[Entries from a data source]
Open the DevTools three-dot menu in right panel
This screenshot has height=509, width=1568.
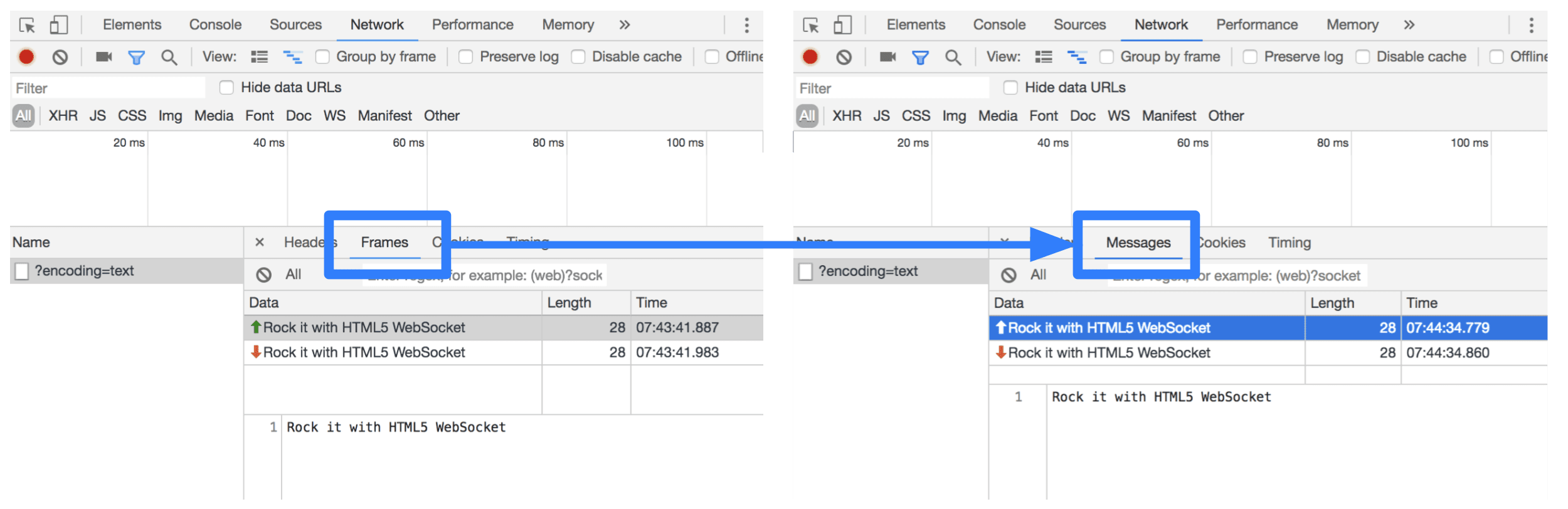pos(1531,25)
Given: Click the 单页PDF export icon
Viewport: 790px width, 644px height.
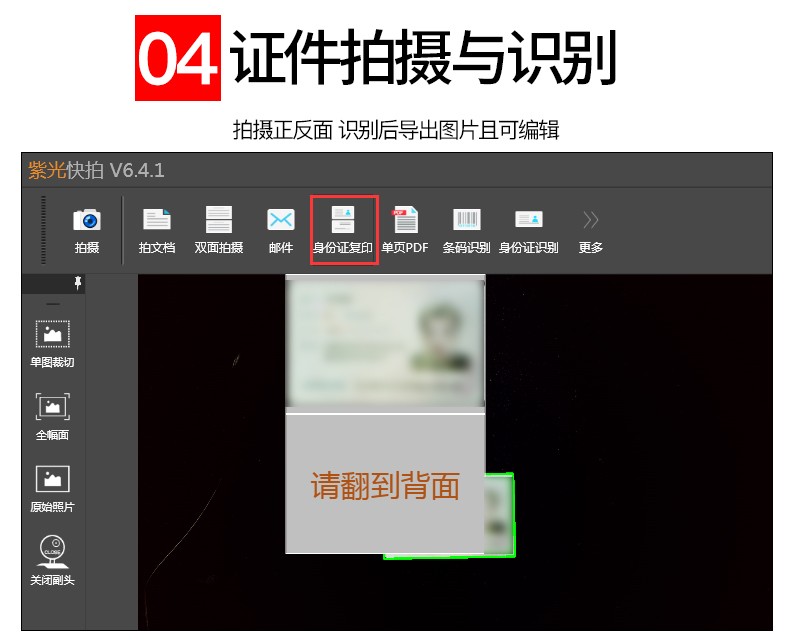Looking at the screenshot, I should [405, 229].
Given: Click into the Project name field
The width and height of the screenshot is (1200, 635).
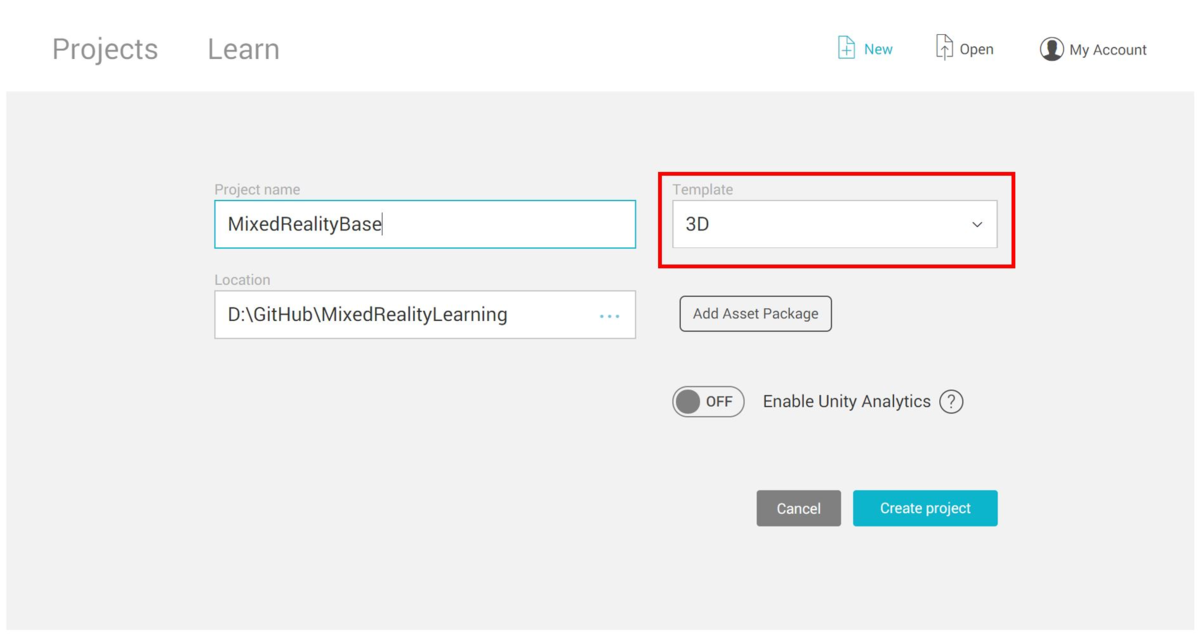Looking at the screenshot, I should 425,224.
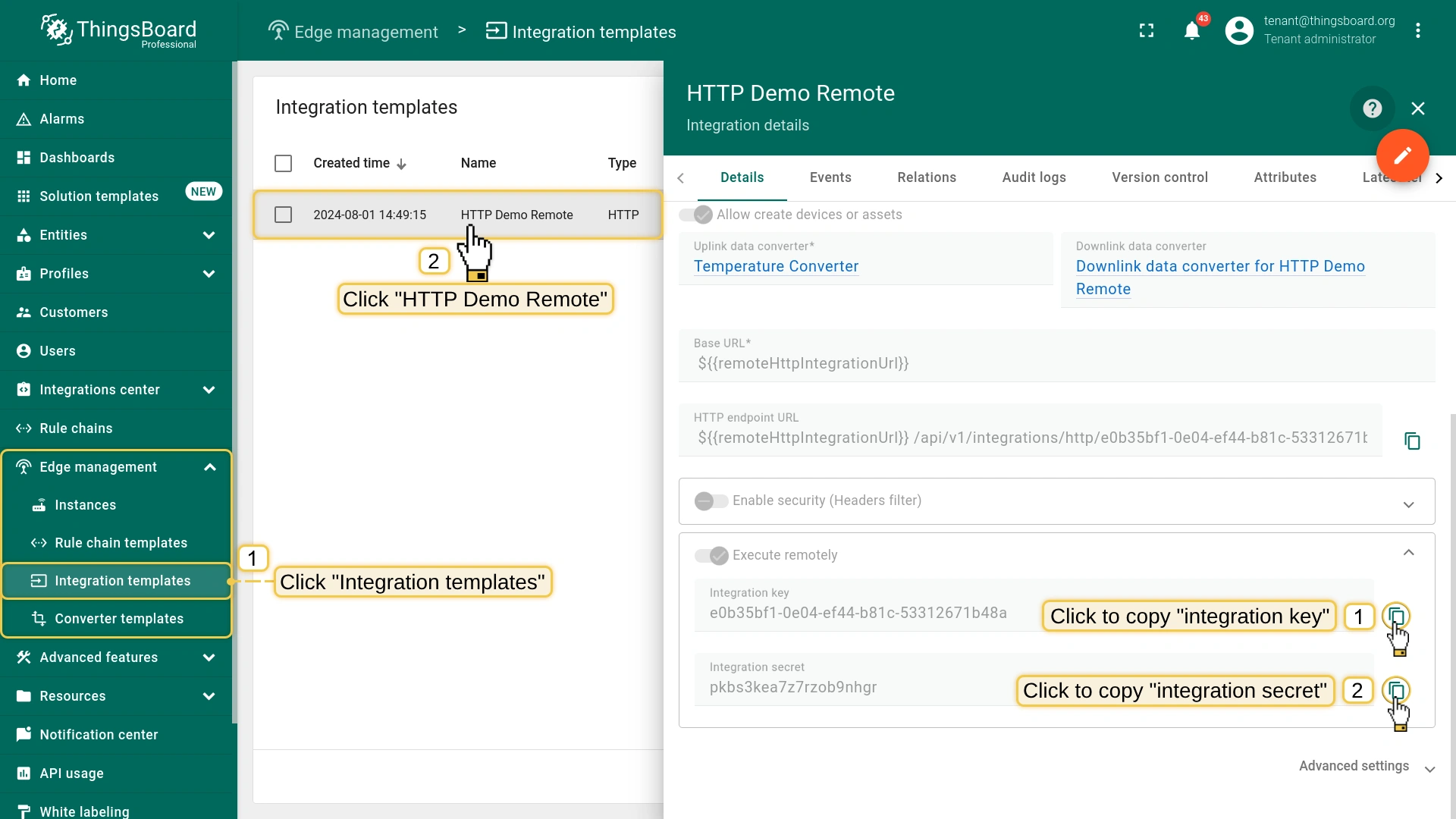Check the HTTP Demo Remote row checkbox
1456x819 pixels.
point(283,215)
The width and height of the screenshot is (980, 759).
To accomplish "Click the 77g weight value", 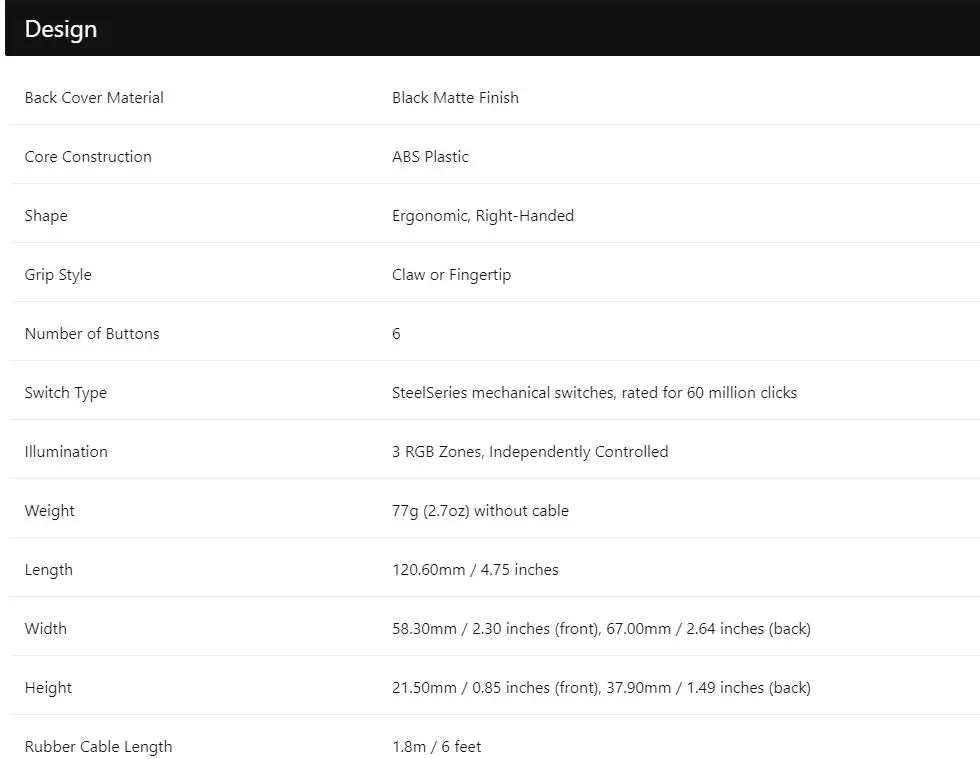I will tap(480, 510).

--- WHAT IS BEING ASKED ---
Copy the entries word for word, starting with the first line and going on through the line containing "Looking at the screenshot, I should [405, 229].", and include that line. Leave the pictures out of your answer.

--- WRITTEN SOLUTION ---
Open the DevTools three-dot menu in right panel
This screenshot has height=509, width=1568.
pos(1531,25)
Given: Click the 单页PDF export icon
Viewport: 790px width, 644px height.
Looking at the screenshot, I should [405, 229].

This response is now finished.